Известно, что представители германских интересов при дворе несколько лет вели подкоп под Столыпина, стремясь уничтожить его влияние на государя. Столпы «немецкой партии» настолько успешно интриговали против либерального реформатора, что летом 1911 г. царь задумал с ним расстаться. Ходили слухи, что из Киева в столицу Столыпин не вернется (премьер-министром или вообще живым). По сведениям дружественных дипломатов, уезжая в Киев, он уже был «политически мертв» (сэр Дж. Бьюкенен). Движущей силой антистолыпинских интриг являлась царица, боявшаяся, что его могущественная фигура затмит, а потом и совсем вытеснит царя. К тому же Столыпин с 1910 г. добивался удаления Распутина от двора и из Петербурга, так что царица имела причины мстить ему и за это. Во время киевских торжеств Распутин как ее доверенный поехал в Чернигов уговаривать тамошнего генерал-губернатора Хвостова возглавить Министерство внутренних дел, поскольку «Столыпин должен уйти»; о результатах он докладывал в Царское Село подруге царицы Анне Вырубовой.
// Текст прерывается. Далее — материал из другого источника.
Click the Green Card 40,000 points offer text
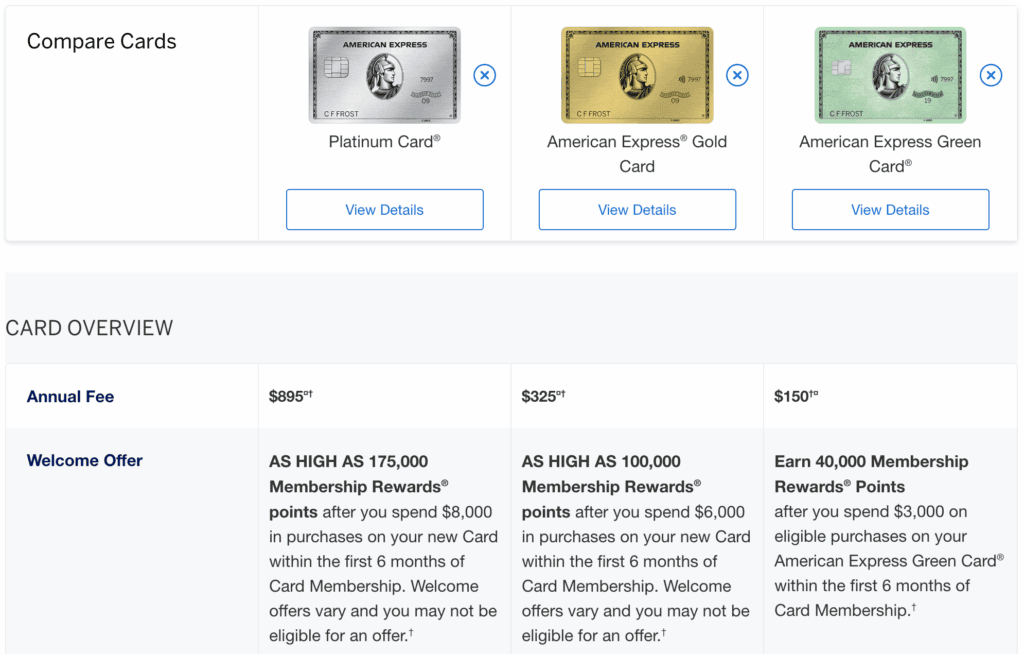Viewport: 1024px width, 654px height. (x=871, y=474)
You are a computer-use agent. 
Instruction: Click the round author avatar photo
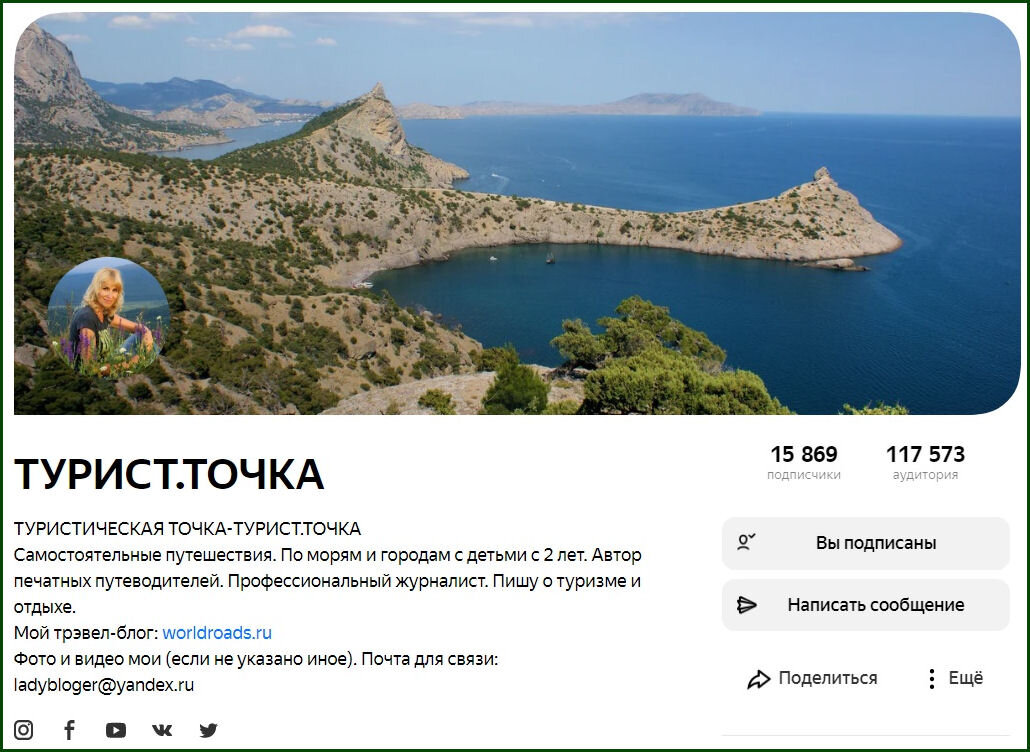(x=108, y=317)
Ее тайный союзник на месте преступления, генерал Курлов, оказался «уже по первым следственным действиям настолько скомпрометирован… его непонятными действиями, что едва ли он вообще сможет оставаться на службе»[1495]. Заместитель смертельно раненного Столыпина и его преемник на посту премьер-министра, граф Коковцов, считал его виновным как минимум в «вопиющей халатности»[1496], а то и в систематическом пособничестве убийце, если не прямо в организации убийства, и уверял царя, что в случае Курлова речь идет отнюдь не только о преступном пренебрежении служебными обязанностями[1497]. К такому предположению пришел и сенатор М. И. Трусевич, которому поручили руководить комиссией по расследованию подоплеки киевских событий. Трусевич, считавший, что Курлов испортил ему карьеру[1498], увидел в нем истинного убийцу, умышлявшего на жизнь премьер-министра, однако в качестве возможного мотива сумел назвать лишь карьерные устремления Курлова[1499]. Тем не менее он был так уверен в виновности последнего, что информировал о своих подозрениях родных Столыпина[1500].